__DETALHES DA TAREFA__
Copie palavra por palavra a parte do texto sobre envelhecimento que começa em "Por Alexandre Gaspari" e termina em "outro, não ‘eu’.".

__TRECHO__
⟨

4 de setembro de 2023 | Estratégia ESG, , , ,

Só envelhece quem quer? Ou quem pode?

Por Alexandre Gaspari

O assunto de hoje é velho. Tem gente que prefere adiá-lo pelo tempo que for possível, e se possível por uma eternidade. Tem gente que o chama por outros nomes – idoso, terceira idade e até ‘melhor idade’. Tem gente que acha que só é velho quem quer. E tem gente que acha que velho é sempre o outro, não ‘eu’.

Envelhecer. Envelhecer ‘com qualidade’. ‘Musculação ajuda a envelhecer com saúde’, diz uma matéria. ‘Quer envelhecer bem? Essas 8 dicas vão encurtar o caminho’, aconselha outra – embora tal título talvez não seja atrativo para quem, ao contrário, quer que o caminho para o envelhecimento seja cada vez mais longo, que não chegue nunca.

⟩

Entradas de dados coletados:
⟨

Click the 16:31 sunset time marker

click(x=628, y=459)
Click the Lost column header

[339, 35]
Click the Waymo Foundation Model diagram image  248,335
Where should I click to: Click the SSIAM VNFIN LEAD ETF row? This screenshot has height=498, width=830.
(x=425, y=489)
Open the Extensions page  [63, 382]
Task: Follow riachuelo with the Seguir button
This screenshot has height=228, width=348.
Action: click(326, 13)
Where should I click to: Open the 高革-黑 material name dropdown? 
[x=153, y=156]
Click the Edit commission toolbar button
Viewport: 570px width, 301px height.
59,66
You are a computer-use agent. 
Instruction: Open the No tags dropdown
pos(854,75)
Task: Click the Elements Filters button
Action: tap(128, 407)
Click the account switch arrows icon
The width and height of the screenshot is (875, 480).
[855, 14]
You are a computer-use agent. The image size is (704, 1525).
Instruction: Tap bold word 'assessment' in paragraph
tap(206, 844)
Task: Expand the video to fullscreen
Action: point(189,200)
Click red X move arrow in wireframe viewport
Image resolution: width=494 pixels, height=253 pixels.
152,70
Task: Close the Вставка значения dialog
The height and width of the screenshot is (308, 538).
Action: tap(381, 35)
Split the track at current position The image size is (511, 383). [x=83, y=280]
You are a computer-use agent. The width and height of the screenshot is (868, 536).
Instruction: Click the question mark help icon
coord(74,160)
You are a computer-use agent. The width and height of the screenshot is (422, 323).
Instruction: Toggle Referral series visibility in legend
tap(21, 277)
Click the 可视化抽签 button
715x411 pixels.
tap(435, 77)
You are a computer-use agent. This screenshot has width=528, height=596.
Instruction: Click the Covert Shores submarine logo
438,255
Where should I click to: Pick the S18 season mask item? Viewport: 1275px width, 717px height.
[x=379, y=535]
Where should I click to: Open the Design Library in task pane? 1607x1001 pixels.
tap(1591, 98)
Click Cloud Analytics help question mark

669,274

⟩

__RESULTADO DO EXERCÍCIO__
Por Alexandre Gaspari

O assunto de hoje é velho. Tem gente que prefere adiá-lo pelo tempo que for possível, e se possível por uma eternidade. Tem gente que o chama por outros nomes – idoso, terceira idade e até ‘melhor idade’. Tem gente que acha que só é velho quem quer. E tem gente que acha que velho é sempre o outro, não ‘eu’.